= SUPPLIED RECORDS =
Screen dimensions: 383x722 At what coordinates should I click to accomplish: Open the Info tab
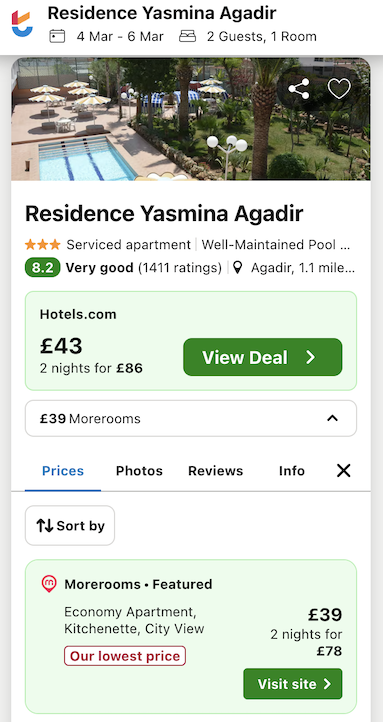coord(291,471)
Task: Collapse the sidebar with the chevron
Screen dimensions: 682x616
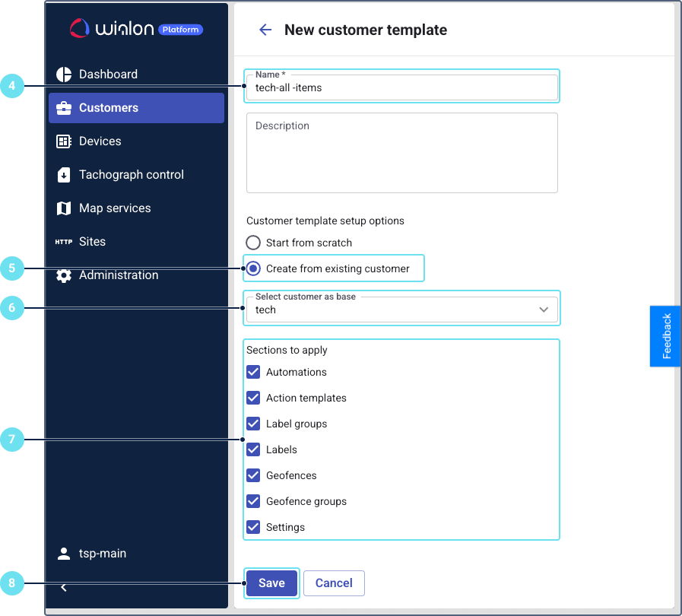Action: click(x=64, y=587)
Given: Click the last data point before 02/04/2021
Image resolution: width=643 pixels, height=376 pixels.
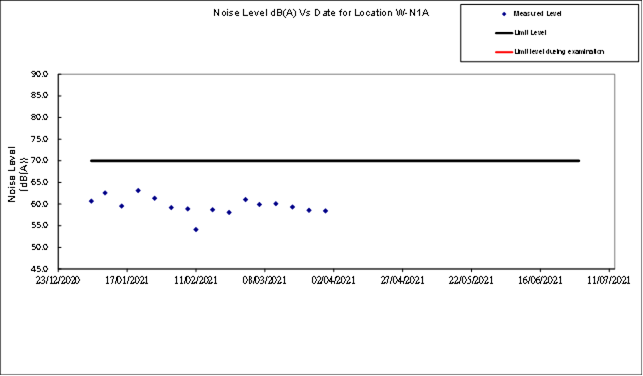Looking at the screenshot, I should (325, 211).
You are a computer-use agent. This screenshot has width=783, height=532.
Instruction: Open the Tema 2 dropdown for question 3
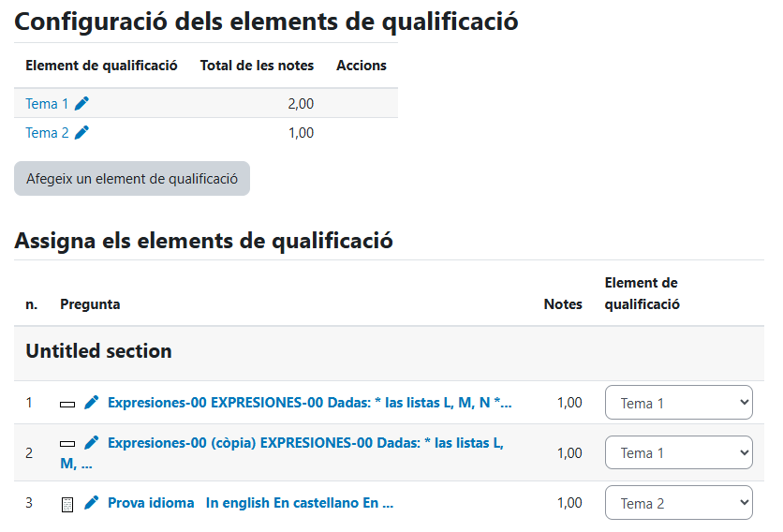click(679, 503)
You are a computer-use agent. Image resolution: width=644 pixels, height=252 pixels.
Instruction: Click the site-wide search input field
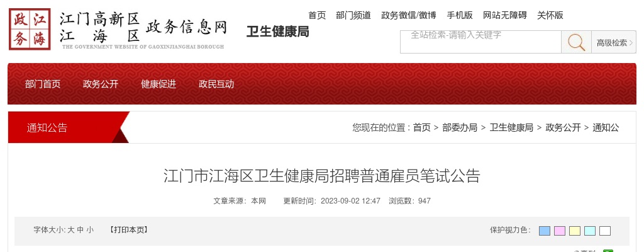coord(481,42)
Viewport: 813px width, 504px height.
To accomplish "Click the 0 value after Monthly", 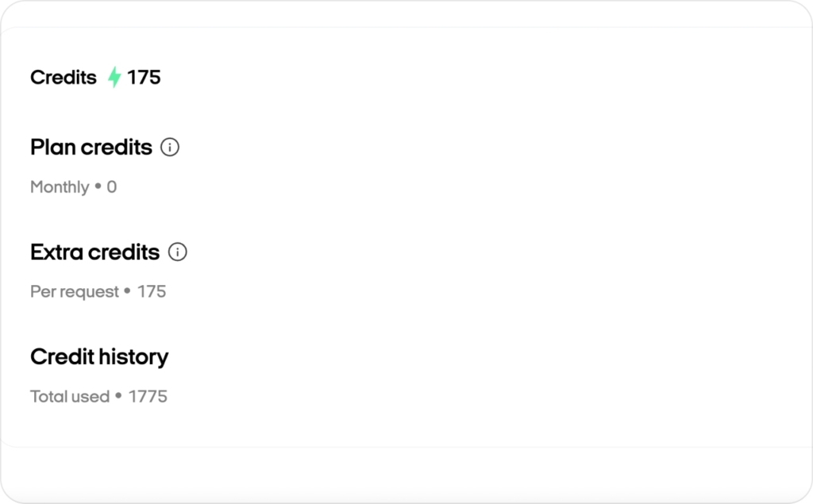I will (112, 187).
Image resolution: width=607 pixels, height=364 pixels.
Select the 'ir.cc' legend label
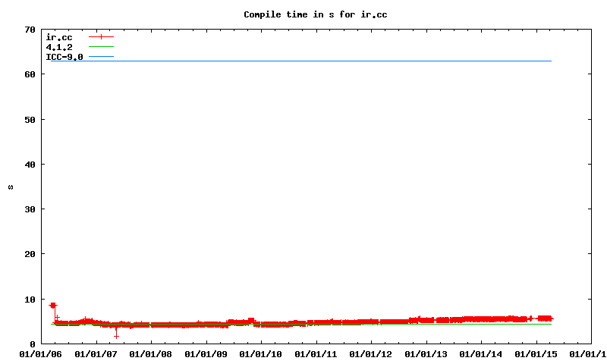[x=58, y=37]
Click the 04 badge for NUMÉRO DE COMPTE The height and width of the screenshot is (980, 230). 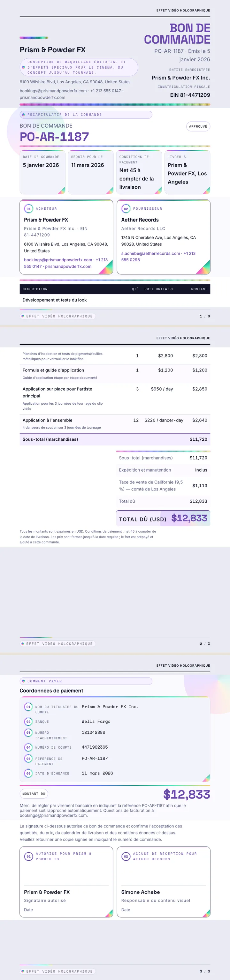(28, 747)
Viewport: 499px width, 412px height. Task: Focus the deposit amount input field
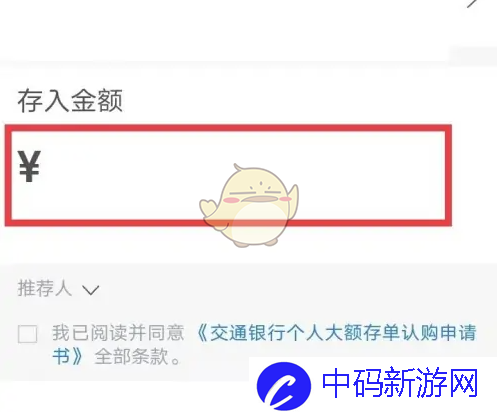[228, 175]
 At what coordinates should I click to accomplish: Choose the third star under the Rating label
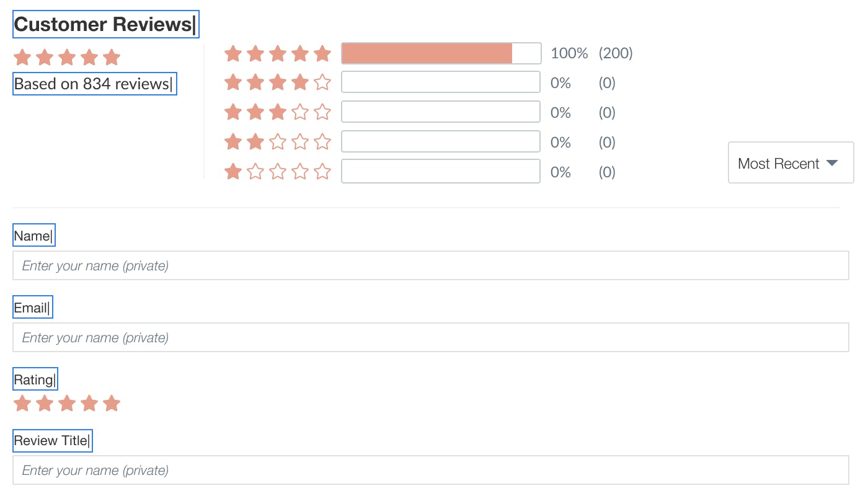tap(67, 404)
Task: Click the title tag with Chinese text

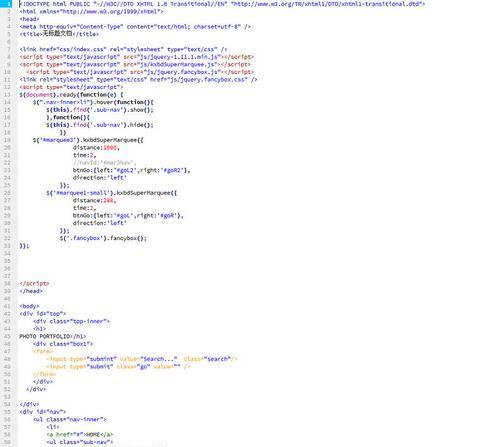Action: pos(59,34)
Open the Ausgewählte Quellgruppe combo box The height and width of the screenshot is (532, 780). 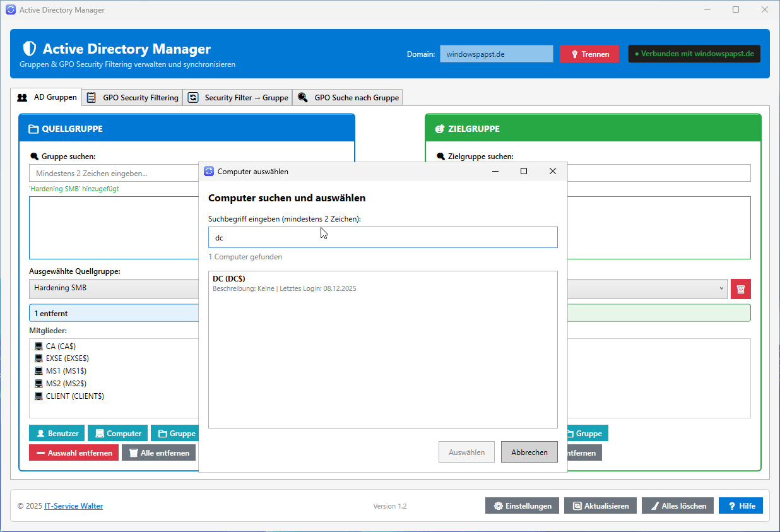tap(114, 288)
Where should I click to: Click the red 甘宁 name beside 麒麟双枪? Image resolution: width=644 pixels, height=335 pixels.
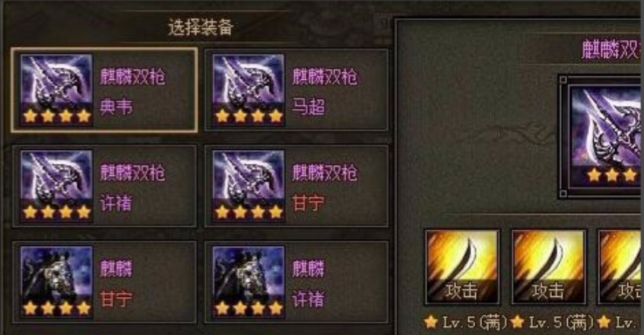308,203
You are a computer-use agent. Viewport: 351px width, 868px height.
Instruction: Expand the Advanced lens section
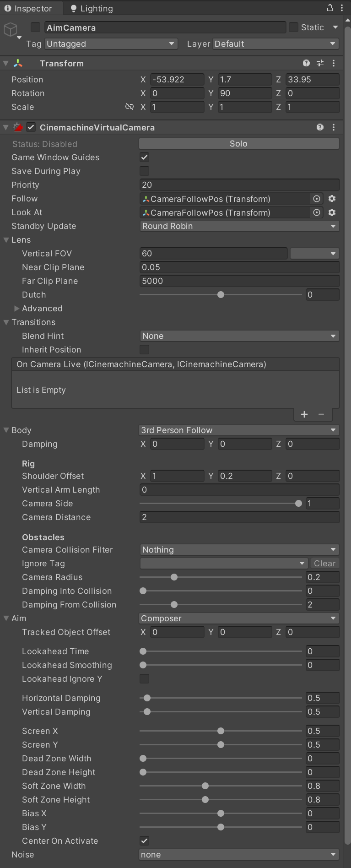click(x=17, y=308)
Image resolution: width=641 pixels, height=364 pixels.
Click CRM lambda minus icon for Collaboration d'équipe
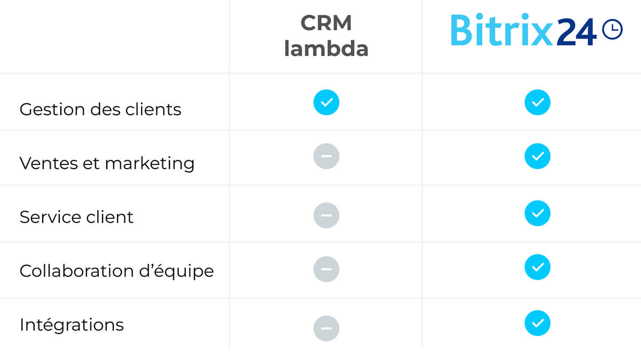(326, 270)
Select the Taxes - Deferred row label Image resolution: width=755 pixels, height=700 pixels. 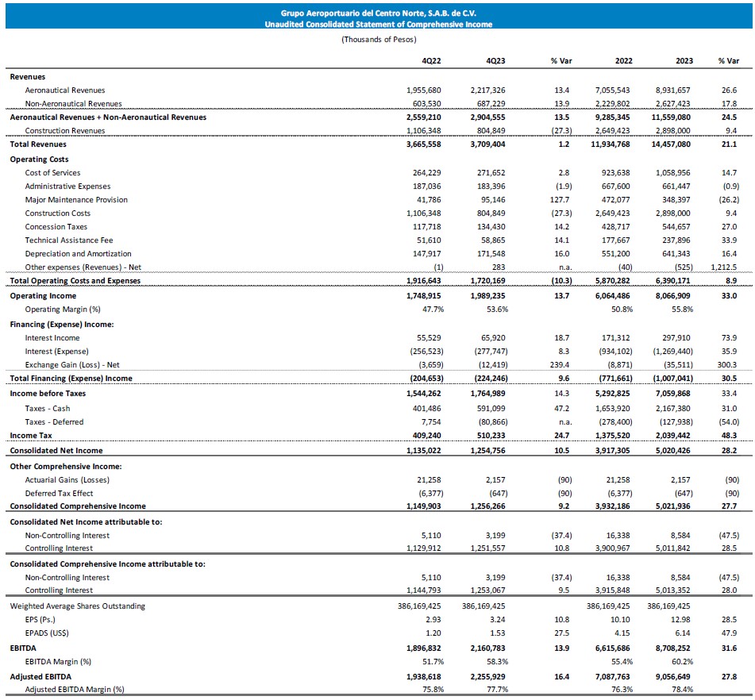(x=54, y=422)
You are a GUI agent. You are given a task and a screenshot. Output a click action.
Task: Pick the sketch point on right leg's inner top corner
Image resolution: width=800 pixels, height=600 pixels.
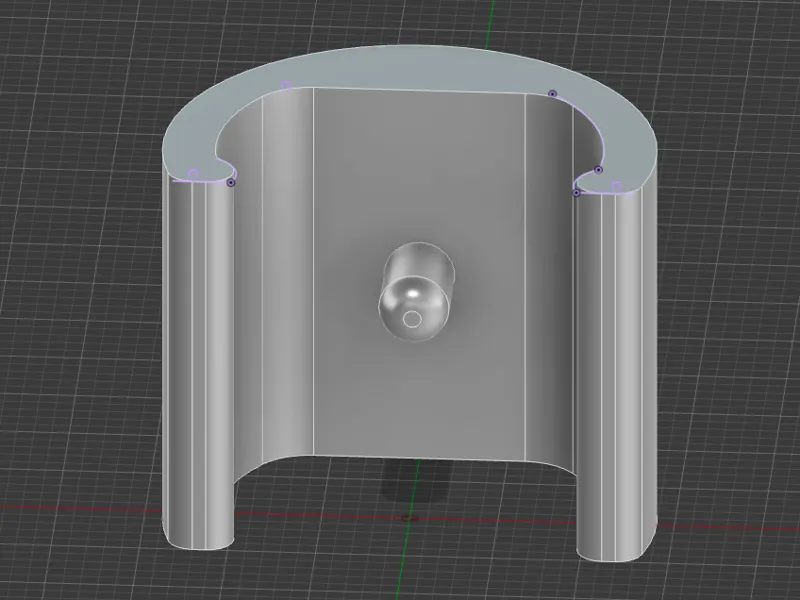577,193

= TASK DETAILS =
Pull out every line of the records above that contains the word "agent".

= FINISHED EXERCISE =
You are a computer-use agent. This screenshot has width=783, height=532.
You are a computer-use agent. Image resolution: width=644 pixels, height=252 pixels.
You are a computer-use agent. Viewport: 351px width, 868px height.
You are a GUI agent. You are given a task and a screenshot. Output a click action.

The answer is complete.